[PATCH V5 0/9] nvme: pci: fix & improve timeout handling

Mon May 14 03:05:50 PDT 2018

Hi ming

On 05/14/2018 05:38 PM, Ming Lei wrote:
>> Here is the deadlock scenario.
>>
>> nvme_eh_work // EH0
>>   -> nvme_reset_dev //hold reset_lock
>>     -> nvme_setup_io_queues
>>       -> nvme_create_io_queues
>>         -> nvme_create_queue
>>           -> set nvmeq->cq_vector
>>           -> adapter_alloc_cq
>>           -> adapter_alloc_sq
>>              irq has not been requested
>>              io timeout 
>>                                     nvme_eh_work //EH1
>>                                       -> nvme_dev_disable
>>                                         -> quiesce the adminq //----> here !
>>                                         -> nvme_suspend_queue
>>                                           print out warning Trying to free already-free IRQ 133
>>                                         -> nvme_cancel_request // complete the timeout admin request
>>                                       -> require reset_lock
>>           -> adapter_delete_cq
> If the admin IO submitted in adapter_alloc_sq() is timed out,
> nvme_dev_disable() in EH1 will complete it which is set as REQ_FAILFAST_DRIVER,
> then adapter_alloc_sq() should return error, and the whole reset in EH0
> should have been terminated immediately.

Please refer to the following segment:

static int nvme_create_queue(struct nvme_queue *nvmeq, int qid)
{
	struct nvme_dev *dev = nvmeq->dev;
	int result;
...
	nvmeq->cq_vector = dev->num_vecs == 1 ? 0 : qid;
	result = adapter_alloc_cq(dev, qid, nvmeq);
	if (result < 0)
		goto release_vector;

	result = adapter_alloc_sq(dev, qid, nvmeq);   // if timeout and failed here
	if (result < 0)
		goto release_cq;

	nvme_init_queue(nvmeq, qid);
	result = queue_request_irq(nvmeq);
	if (result < 0)
		goto release_sq;

	return result;

 release_sq:
	dev->online_queues--;
	adapter_delete_sq(dev, qid);
 release_cq:                                        // we will be here !
	adapter_delete_cq(dev, qid);                // another cq delete admin command will be sent out.
 release_vector:
	nvmeq->cq_vector = -1;
	return result;
}

> 
> I guess the issue should be that nvme_create_io_queues() ignores the failure.
> 
> Could you dump the stack trace of EH0 reset task?

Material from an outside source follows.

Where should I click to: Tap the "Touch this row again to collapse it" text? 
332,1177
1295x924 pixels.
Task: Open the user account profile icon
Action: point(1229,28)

So that we may see
> where EH0 reset kthread hangs.

root at will-ThinkCentre-M910s:/home/will/Desktop# cat /proc/2273/stack 
[<0>] blk_execute_rq+0xf7/0x150
[<0>] __nvme_submit_sync_cmd+0x94/0x110
[<0>] nvme_submit_sync_cmd+0x1b/0x20
[<0>] adapter_delete_queue+0xad/0xf0
[<0>] nvme_reset_dev+0x1b67/0x2450
[<0>] nvme_eh_work+0x19c/0x4b0
[<0>] process_one_work+0x3ca/0xaa0
[<0>] worker_thread+0x89/0x6c0
[<0>] kthread+0x18d/0x1e0
[<0>] ret_from_fork+0x24/0x30
[<0>] 0xffffffffffffffff
root at will-ThinkCentre-M910s:/home/will/Desktop# cat /proc/2275/stack 
[<0>] nvme_eh_work+0x11a/0x4b0
[<0>] process_one_work+0x3ca/0xaa0
[<0>] worker_thread+0x89/0x6c0
[<0>] kthread+0x18d/0x1e0
[<0>] ret_from_fork+0x24/0x30
[<0>] 0xffffffffffffffff

> 
>>             -> adapter_delete_queue // submit to the adminq which has been quiesced.
>>               -> nvme_submit_sync_cmd
>>                 -> blk_execute_rq
>>                   -> wait_for_completion_io_timeout
>>                   hang_check is true, so there is no hung task warning for this context
>>
>> EH0 submit cq delete admin command, but it will never be completed or timed out, because the admin request queue has
>> been quiesced, so the reset_lock cannot be released, and EH1 cannot get reset_lock and make things forward.
> The nvme_dev_disable() in outer EH(EH1 in above log) will complete all
> admin command, which won't be retried because it is set as
> REQ_FAILFAST_DRIVER, so nvme_cancel_request() will complete it in
> nvme_dev_disable().

This cq delete admin command is sent out after EH 1 nvme_dev_disable completed and failed the
previous timeout sq alloc admin command. please refer to the code segment above.

Thanks
jianchao